These Terrible Dreams That Shake Us Nightly
In the wee hours this morning, I suffered through one of my post-retirement nightmares, a reprise of I’ve Never Been to Class and the Final Exam Is Tomorrow. However, in this morning’s remake, I’ve transitioned from slack-ass student to unconscientious teacher.
In the dream, I’ve returned to class after a holiday with no lesson plans, no homework assignments, with nothing but empty words, my in-class bantering the equivalent of padding an essay with strings of superfluous phrases that take up space but denote next to nothing.
I hate dreams like this!
Well, I’ve decided rather than squandering thousands of dollars in therapy paying for advice from a virtual stranger who probably hasn’t read Ulysses – not to mention Jung and Freud – I’ll prepare lesson plans for phantom dream classes in the hope that I can short circuit my old-fashioned neurosis by being prepared.
Although I only taught history for four semesters in the last two years of my career, I really enjoyed whupping up assignments for the one-foot-out-of-the-door seniors who signed up for that elective, America in the Sixties.
So, my first vaporous assignment is for a history class.
[Confession: Yes, MAGAs, you’re correct: many teachers (but not all) strive to indoctrinate students, which the following assignment certainly attempts to do].
Assignment: Undoubtedly, in the last fifty years, the two most popular Presidents within the Republican Party were Ronald Reagan and Donald Trump.
Although they shared certain characteristics (species, gender, race, celebrity, divorces, party affiliation, fetishization of the Second Amendment), they also differed in several significant ways (in geopolitical attitudes vis a vis Russia, in their views of free trade vs tariffs, in their demeanors, in their adherence to Constitutional traditions).
In a well-developed essay devoid of superfluous phrases that take up space but denote next to nothing, compare Ronald Reagan and Donald Trump, exploring both similarities and differences.
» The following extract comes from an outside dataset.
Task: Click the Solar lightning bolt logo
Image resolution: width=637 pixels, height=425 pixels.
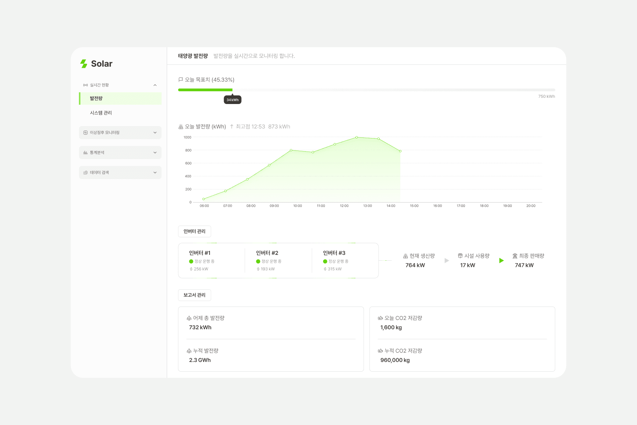Action: tap(84, 64)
Make sure to address three of the above areas of difference.
In your conclusion, speculate on societal dynamics that explain such a radical shift in Republican ideological viewpoints. Aspects to consider: Fox News, declines in literacy, the prevalence of social media, socio-economic disparities . . .
It’s trickier for an English class because in my nightmare, it’s inevitably my British Lit survey that I’ve not prepared for, which begins with the Anglo-Saxon epic Beowulf and ends with Seamus Heaney.
It’s spring and we haven’t gotten past Chaucer!!!
I’m doomed! There’s no way to prepare. Cue Lady Macbeth’s scream in the Trevor Nunn BBC production.
 I suspect that course might be the root of my incompetent teacher nightmares because I felt as if I were shortchanging the students given my lack of knowledge, my ignorance of Chicago style research methodology, and my dearth of experience in organizing and implementing a history course.
 E.g., when I taught Old Testament in the 7th grade, I ended the unit by having students write a “character sketch ” of Yahweh. Almost every essay was negative: Yahweh was insecure, a “jealous God,” a belligerent Asshole who drowned innocent puppy dogs and kitty cats because His own Creation sucked. Not to mention, that his chosen one to regenerate the earth, ark-builder Noah, got shit-faced post-deluge and passed out naked in his tent, which freaked out his sons. Couldn’t Yahweh have found a Jimmy Carter equivalent instead? Isn’t he supposed to be omniscient?